In the data, extract each line that holds the string "computer".

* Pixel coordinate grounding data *
Content starts

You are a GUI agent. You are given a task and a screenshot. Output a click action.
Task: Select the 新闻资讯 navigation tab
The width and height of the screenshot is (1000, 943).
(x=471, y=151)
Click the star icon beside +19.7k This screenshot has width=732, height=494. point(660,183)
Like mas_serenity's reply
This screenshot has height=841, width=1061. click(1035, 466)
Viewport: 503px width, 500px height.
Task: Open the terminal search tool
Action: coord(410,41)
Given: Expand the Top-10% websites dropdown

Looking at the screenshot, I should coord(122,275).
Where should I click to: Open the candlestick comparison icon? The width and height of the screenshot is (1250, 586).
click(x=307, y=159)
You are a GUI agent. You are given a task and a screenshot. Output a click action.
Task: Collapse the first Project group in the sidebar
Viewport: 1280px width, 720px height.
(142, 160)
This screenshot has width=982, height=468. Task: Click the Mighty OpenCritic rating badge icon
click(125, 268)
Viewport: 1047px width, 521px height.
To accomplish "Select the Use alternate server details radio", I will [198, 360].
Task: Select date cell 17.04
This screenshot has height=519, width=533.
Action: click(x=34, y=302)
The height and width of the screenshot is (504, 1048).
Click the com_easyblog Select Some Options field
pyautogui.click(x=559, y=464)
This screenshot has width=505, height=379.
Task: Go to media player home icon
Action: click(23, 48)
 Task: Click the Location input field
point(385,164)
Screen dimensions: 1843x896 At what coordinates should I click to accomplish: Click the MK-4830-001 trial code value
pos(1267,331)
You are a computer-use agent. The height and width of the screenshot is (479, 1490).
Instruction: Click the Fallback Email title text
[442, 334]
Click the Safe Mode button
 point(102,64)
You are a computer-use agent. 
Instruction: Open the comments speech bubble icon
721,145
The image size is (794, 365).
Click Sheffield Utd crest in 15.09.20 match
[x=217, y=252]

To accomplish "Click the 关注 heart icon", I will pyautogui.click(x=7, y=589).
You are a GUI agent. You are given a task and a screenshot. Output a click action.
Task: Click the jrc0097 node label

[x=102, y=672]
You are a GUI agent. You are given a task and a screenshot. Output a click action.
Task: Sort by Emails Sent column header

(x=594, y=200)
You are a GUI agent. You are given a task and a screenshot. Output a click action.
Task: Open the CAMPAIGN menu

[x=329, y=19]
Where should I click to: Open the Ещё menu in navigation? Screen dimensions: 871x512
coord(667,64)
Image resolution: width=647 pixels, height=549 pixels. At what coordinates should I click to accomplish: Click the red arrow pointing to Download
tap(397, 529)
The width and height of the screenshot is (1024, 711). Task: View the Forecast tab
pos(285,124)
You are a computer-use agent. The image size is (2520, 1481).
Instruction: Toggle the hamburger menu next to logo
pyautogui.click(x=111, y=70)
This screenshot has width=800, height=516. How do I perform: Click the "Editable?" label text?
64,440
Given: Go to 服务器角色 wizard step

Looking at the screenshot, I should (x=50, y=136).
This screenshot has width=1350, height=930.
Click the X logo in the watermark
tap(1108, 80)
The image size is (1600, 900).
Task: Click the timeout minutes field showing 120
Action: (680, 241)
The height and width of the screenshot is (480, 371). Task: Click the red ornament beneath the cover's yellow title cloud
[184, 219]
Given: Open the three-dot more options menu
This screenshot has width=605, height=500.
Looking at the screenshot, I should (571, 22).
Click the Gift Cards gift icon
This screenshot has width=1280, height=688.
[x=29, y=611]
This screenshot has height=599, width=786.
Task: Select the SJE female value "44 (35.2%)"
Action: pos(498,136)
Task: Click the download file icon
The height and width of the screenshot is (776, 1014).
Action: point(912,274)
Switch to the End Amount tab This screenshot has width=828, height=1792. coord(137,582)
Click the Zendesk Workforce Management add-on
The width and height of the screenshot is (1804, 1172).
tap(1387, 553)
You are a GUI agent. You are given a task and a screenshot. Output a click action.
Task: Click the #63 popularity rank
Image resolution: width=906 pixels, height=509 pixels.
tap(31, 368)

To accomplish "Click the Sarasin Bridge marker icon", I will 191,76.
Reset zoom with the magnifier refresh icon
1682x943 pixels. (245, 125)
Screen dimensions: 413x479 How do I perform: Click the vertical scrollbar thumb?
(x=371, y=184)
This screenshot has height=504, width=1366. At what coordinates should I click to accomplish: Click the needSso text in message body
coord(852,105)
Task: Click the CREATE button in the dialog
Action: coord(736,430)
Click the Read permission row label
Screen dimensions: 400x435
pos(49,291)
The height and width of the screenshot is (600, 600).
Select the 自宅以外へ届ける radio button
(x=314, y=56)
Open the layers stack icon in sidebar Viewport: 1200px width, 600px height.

Content ends

* EXPECTED ANSWER *
You are a computer-use agent. The height and width of the screenshot is (479, 1490).
You are a computer-use agent. 
You are a computer-use agent. The image size is (2520, 1481).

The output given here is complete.